There are some details that other answers do not cover.
In Keras, non-trainable parameters are the ones that are not trained using gradient descent. This is also controlled by the trainable
parameter in each layer, for example:
from keras.layers import *
from keras.models import *
model = Sequential()
model.add(Dense(10, trainable=False, input_shape=(100,)))
model.summary()
This prints zero trainable parameters, and 1010 non-trainable parameters.
_________________________________________________________________
Layer (type) Output Shape Param #
=================================================================
dense_1 (Dense) (None, 10) 1010
=================================================================
Total params: 1,010
Trainable params: 0
Non-trainable params: 1,010
_________________________________________________________________
Now if you set the layer as trainable with model.layers[0].trainable = True
then it prints:
_________________________________________________________________
Layer (type) Output Shape Param #
=================================================================
dense_1 (Dense) (None, 10) 1010
=================================================================
Total params: 1,010
Trainable params: 1,010
Non-trainable params: 0
_________________________________________________________________
Now all parameters are trainable and there are zero non-trainable parameters. But there are also layers that have both trainable and non-trainable parameters, one example is the BatchNormalization
layer, where the mean and standard deviation of the activations is stored for use while test time.
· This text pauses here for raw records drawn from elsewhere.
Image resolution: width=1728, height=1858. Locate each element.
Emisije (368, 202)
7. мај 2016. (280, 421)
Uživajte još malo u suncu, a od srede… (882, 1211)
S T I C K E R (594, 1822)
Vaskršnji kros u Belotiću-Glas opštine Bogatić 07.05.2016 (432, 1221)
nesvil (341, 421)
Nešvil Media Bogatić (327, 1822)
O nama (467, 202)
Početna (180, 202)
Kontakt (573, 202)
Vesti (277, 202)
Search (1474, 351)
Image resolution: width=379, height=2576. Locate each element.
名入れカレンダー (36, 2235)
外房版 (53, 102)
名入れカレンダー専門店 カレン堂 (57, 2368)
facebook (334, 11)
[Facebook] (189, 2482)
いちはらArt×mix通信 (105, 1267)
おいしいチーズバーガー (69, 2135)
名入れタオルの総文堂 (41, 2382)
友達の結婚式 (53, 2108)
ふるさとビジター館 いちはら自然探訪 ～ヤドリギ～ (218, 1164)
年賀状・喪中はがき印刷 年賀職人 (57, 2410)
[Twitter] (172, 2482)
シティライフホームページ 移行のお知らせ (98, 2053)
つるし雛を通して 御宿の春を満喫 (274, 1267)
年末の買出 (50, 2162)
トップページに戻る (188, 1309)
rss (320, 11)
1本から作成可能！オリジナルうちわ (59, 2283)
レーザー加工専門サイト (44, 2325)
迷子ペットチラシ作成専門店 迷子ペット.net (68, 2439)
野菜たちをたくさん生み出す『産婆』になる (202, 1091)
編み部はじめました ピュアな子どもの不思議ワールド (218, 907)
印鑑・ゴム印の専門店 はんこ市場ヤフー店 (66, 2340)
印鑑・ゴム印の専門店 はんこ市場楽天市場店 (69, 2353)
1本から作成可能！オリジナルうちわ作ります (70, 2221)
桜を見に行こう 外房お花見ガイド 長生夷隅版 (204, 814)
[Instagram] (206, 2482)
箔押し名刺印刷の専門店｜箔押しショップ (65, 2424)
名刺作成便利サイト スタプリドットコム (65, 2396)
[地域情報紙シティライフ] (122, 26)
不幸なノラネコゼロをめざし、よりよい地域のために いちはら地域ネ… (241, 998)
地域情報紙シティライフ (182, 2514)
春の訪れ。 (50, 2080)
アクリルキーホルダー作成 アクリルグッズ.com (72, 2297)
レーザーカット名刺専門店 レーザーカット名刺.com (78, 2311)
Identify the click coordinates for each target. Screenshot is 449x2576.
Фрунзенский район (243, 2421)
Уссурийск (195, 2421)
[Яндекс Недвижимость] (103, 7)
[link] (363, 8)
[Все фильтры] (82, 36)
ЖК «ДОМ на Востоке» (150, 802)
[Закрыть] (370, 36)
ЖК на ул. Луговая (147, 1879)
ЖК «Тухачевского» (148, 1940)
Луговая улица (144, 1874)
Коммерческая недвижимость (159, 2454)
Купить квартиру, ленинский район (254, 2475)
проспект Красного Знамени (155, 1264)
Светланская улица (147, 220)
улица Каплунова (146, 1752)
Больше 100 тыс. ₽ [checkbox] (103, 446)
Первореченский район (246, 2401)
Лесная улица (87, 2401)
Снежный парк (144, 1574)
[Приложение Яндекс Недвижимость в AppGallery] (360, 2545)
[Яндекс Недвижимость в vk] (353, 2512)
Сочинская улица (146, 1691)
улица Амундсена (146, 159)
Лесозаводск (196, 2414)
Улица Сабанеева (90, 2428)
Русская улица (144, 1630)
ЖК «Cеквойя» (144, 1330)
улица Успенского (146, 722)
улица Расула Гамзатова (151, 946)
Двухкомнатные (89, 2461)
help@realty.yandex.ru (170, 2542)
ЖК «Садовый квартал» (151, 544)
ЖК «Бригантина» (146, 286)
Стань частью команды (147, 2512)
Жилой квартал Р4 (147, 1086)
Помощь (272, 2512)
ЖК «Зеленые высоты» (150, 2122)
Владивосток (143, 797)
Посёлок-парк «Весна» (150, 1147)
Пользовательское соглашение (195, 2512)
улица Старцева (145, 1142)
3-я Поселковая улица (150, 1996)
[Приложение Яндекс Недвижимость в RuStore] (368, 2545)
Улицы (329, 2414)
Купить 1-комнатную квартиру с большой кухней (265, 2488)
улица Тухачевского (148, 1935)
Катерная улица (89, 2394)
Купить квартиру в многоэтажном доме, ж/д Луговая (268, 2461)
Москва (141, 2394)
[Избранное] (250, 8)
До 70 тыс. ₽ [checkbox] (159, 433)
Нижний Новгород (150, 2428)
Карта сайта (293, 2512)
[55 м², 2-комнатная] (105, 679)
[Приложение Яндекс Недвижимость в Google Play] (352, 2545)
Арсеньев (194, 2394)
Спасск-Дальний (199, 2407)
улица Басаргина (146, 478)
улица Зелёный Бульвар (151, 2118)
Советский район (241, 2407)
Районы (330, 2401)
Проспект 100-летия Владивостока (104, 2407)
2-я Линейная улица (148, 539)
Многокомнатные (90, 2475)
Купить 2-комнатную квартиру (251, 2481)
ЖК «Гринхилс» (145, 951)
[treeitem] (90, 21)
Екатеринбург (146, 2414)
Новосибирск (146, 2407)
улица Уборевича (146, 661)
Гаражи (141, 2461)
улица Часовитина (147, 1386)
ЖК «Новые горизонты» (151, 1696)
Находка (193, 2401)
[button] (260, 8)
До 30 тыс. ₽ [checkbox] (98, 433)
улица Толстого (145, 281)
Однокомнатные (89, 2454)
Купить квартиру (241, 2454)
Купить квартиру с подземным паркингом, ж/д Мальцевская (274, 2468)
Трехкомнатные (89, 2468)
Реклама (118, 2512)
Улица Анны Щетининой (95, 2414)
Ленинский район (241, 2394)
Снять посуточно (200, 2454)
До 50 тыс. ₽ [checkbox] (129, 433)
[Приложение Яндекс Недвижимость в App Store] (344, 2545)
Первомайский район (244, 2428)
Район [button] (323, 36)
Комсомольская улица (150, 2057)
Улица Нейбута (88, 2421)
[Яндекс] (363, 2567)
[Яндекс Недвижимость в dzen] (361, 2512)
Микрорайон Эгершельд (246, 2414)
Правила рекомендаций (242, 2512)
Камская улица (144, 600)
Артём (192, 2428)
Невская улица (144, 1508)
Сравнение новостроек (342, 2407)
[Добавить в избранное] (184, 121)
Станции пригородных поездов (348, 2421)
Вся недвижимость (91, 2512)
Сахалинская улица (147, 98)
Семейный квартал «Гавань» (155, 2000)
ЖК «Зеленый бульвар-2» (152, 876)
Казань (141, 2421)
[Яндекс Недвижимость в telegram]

One example:
model.add(BatchNormalization())
model.summary()
_________________________________________________________________
Layer (type) Output Shape Param #
=================================================================
dense_1 (Dense) (None, 10) 1010
_________________________________________________________________
batch_normalization_1 (Batch (None, 10) 40
=================================================================
Total params: 1,050
Trainable params: 1,030
Non-trainable params: 20
_________________________________________________________________
This specific case of BatchNormalization has 40 parameters in total, 20 trainable, and 20 non-trainable. The 20 non-trainable parameters correspond to the computed mean and standard deviation of the activations that is used during test time, and these parameters will never be trainable using gradient descent, and are not affected by the trainable
flag.